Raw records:
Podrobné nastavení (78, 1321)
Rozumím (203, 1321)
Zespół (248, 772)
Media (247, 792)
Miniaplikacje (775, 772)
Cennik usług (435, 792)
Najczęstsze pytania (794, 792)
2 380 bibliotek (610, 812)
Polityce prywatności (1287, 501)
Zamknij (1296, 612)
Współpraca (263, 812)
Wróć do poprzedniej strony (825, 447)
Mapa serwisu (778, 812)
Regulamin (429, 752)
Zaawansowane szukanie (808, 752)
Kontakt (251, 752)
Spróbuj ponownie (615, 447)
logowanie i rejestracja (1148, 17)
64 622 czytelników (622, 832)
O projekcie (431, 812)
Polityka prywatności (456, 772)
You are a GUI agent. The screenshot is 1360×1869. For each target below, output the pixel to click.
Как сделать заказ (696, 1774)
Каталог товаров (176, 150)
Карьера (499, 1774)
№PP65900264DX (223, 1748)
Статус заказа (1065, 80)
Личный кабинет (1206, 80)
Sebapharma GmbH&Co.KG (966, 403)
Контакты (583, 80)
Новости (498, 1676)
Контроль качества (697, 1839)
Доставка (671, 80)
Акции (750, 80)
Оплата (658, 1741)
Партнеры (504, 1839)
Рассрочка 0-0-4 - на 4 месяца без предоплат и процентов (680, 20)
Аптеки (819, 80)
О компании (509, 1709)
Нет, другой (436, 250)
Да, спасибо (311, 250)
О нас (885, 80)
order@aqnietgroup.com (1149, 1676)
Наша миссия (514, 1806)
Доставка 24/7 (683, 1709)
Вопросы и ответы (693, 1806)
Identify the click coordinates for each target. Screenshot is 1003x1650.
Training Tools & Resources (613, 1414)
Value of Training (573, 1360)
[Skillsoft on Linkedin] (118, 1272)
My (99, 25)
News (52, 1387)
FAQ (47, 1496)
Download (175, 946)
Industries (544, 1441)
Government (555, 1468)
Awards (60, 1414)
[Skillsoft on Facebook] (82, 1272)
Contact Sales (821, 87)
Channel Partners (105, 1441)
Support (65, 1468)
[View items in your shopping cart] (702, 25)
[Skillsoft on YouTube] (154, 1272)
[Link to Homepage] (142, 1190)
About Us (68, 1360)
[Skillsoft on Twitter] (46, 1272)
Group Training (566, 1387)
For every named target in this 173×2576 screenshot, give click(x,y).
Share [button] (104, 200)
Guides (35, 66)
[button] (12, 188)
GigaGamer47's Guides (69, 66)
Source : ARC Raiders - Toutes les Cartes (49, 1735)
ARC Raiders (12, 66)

*Exercise objective:* Copy out the part of the listing that begins at the line containing "Доставка 24/7 (683, 1709)" and runs through the line containing "Awards (60, 1414)", with no changes.

*In response:*
Доставка 24/7 (683, 1709)
Вопросы и ответы (693, 1806)
Identify the click coordinates for each target. Screenshot is 1003x1650.
Training Tools & Resources (613, 1414)
Value of Training (573, 1360)
[Skillsoft on Linkedin] (118, 1272)
My (99, 25)
News (52, 1387)
FAQ (47, 1496)
Download (175, 946)
Industries (544, 1441)
Government (555, 1468)
Awards (60, 1414)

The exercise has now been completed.